Data provided:
┌──
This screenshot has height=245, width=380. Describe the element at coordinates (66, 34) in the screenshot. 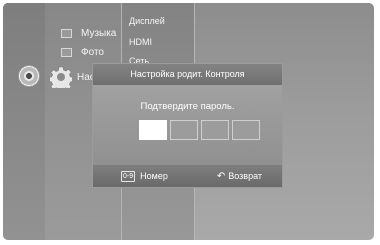

I see `music-icon` at that location.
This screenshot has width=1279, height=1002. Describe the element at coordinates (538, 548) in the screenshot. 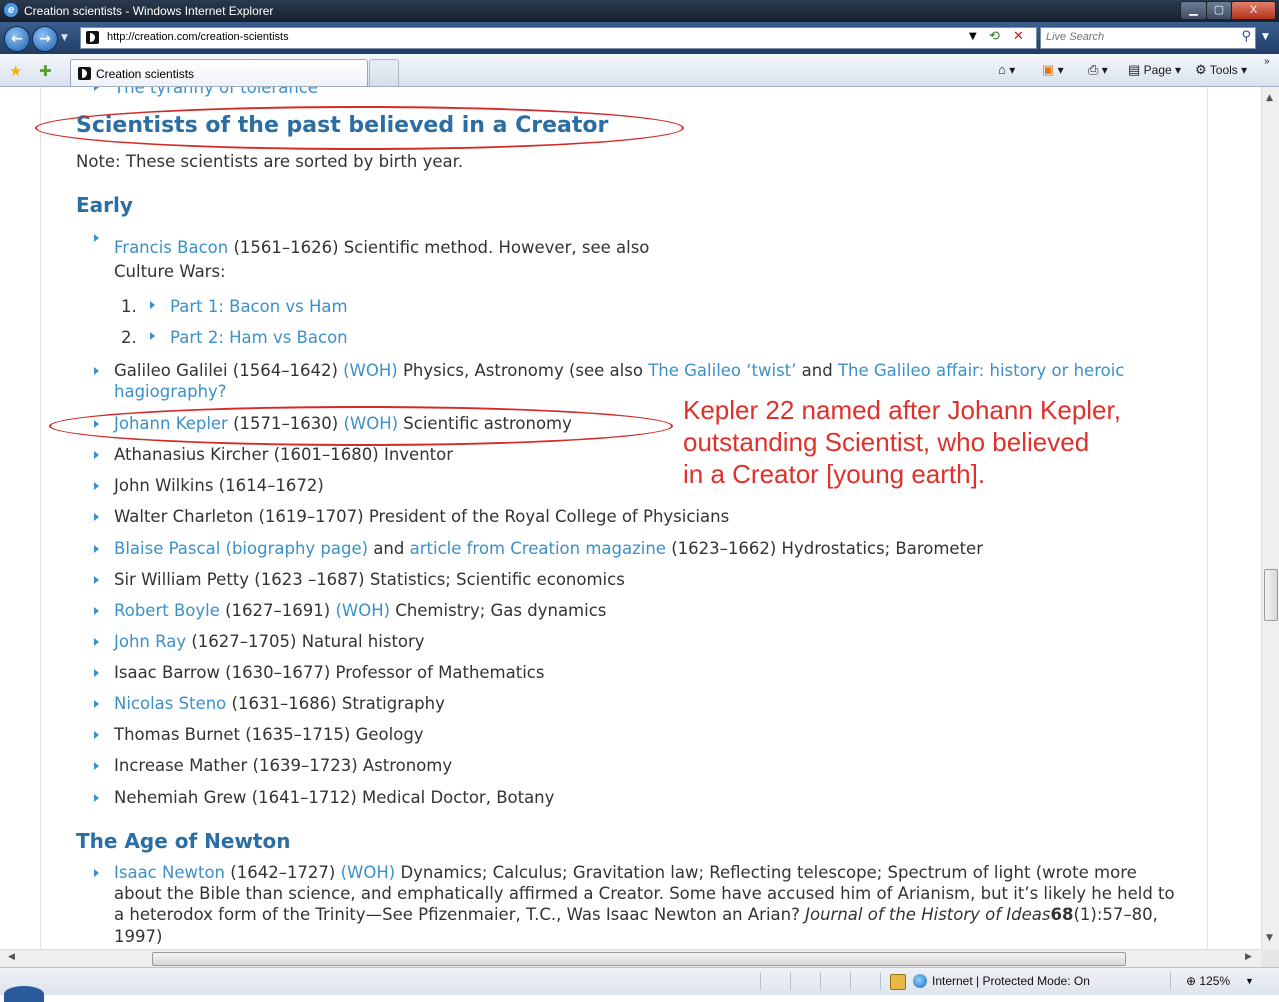

I see `link-pascal-article: article from Creation magazine` at that location.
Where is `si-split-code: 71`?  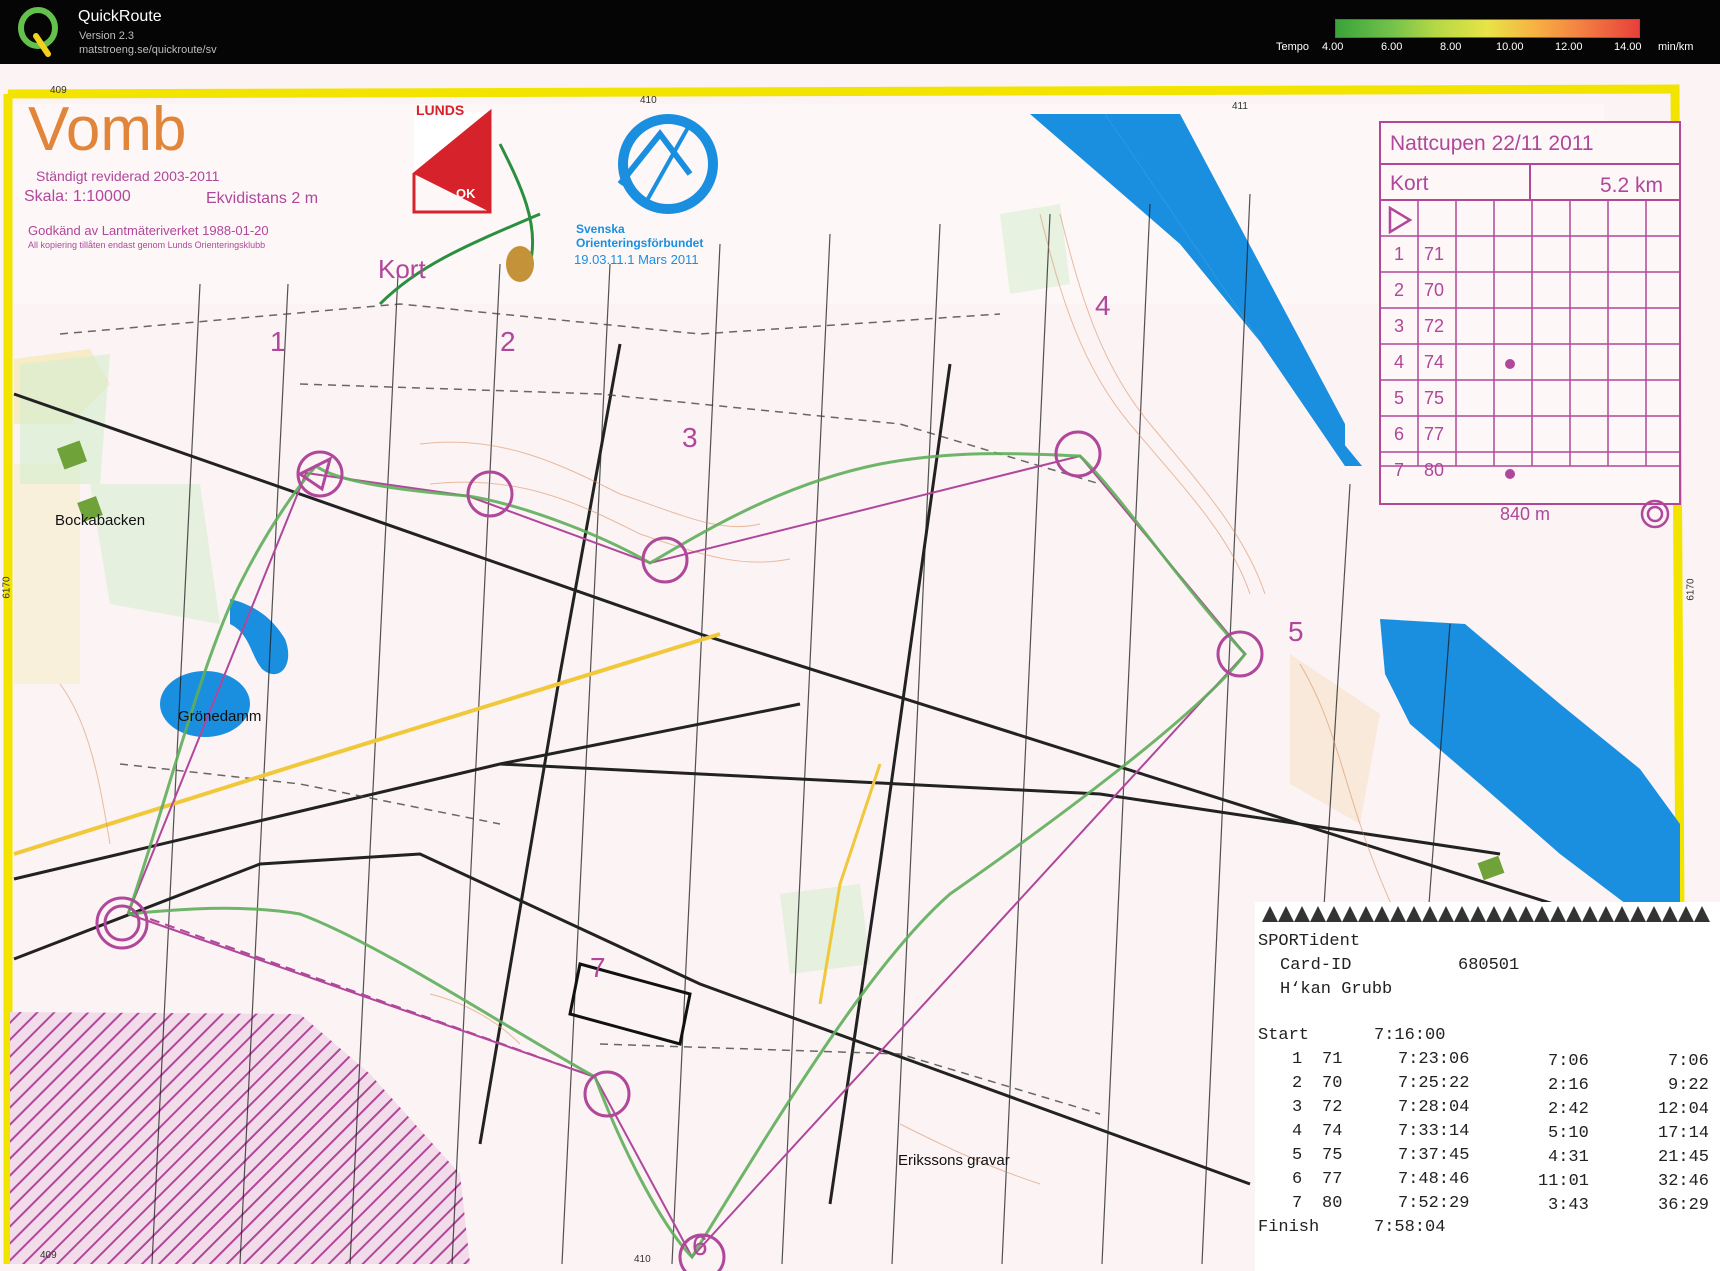 si-split-code: 71 is located at coordinates (1332, 1060).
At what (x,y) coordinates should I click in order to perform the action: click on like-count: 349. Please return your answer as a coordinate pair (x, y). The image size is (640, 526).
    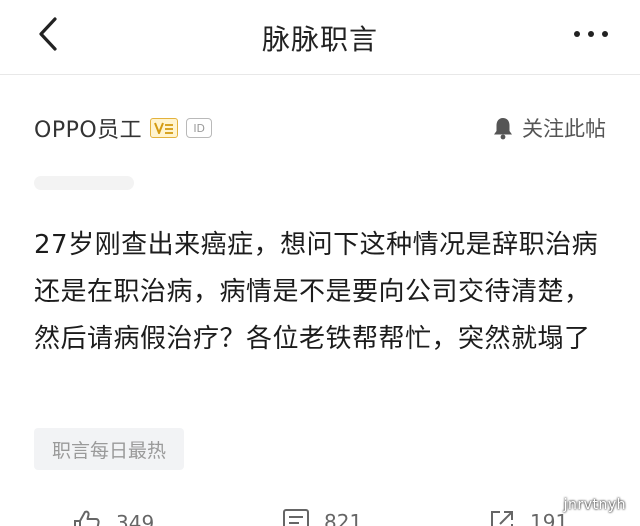
    Looking at the image, I should click on (136, 518).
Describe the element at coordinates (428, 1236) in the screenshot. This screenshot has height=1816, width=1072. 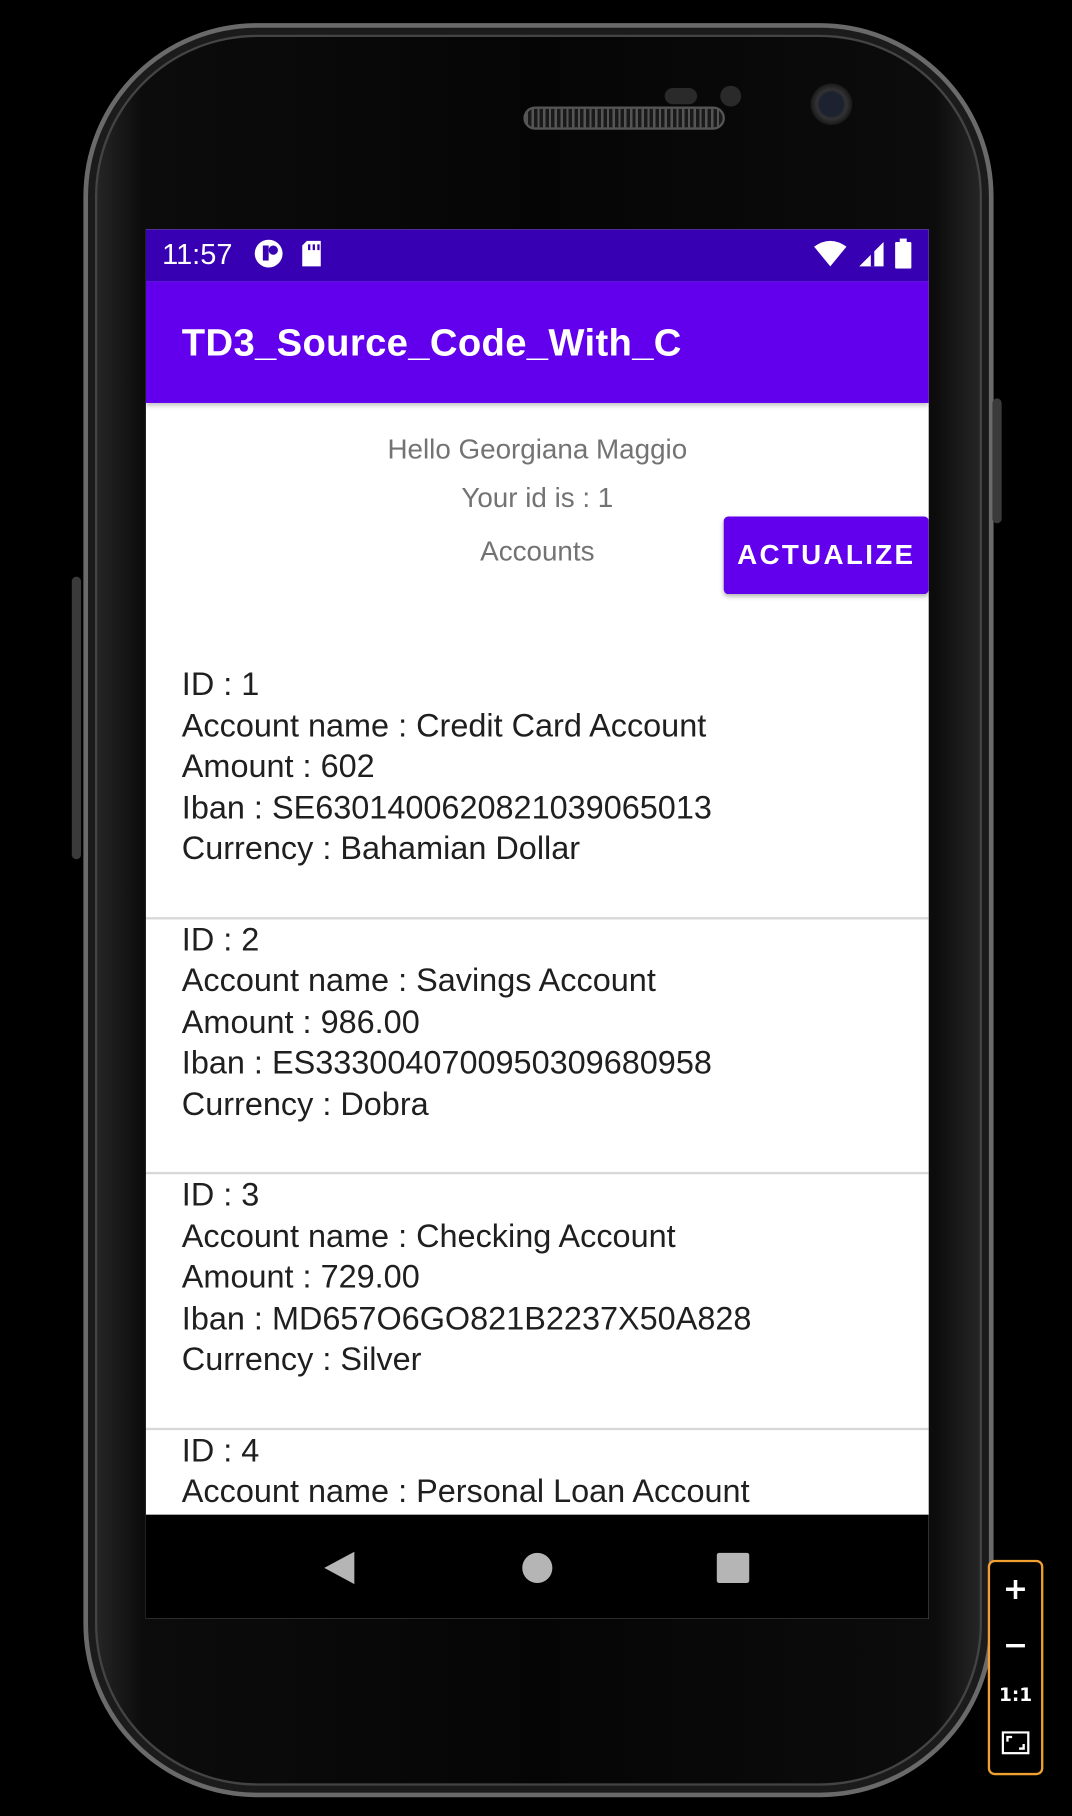
I see `account-name: Account name : Checking Account` at that location.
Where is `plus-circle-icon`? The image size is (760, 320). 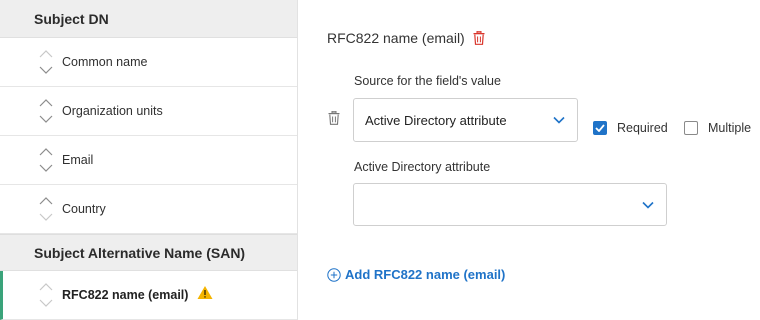 plus-circle-icon is located at coordinates (334, 274).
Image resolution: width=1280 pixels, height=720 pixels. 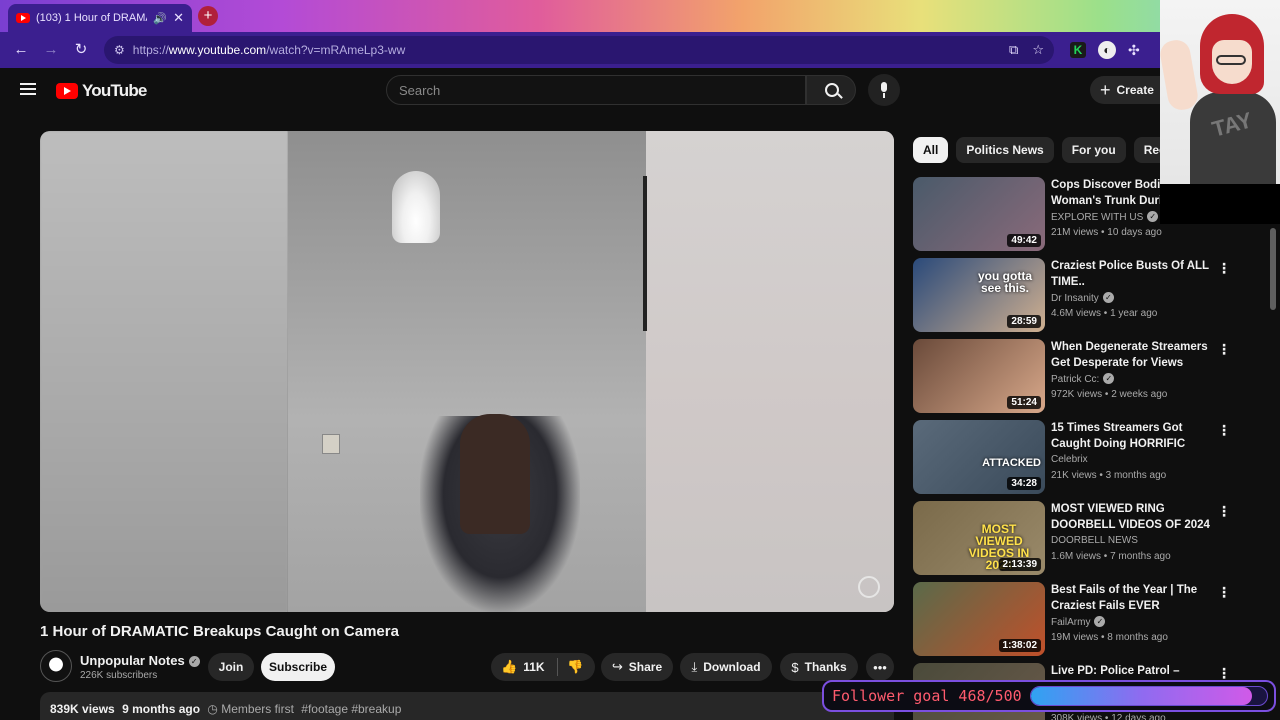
└──
To-do item:
Edit the items starting at the line containing "At what (x,y)" and ending at the line containing "Looking at the", replacing "coordinate pair" with "point" and keeping all else the same. Return only those lines, without the pictures.

Your response:
At what (x,y) coordinates should I click in order to perform the action: click on like-count: 349. Please return your answer as a point (x, y). The image size is (640, 526).
    Looking at the image, I should click on (136, 518).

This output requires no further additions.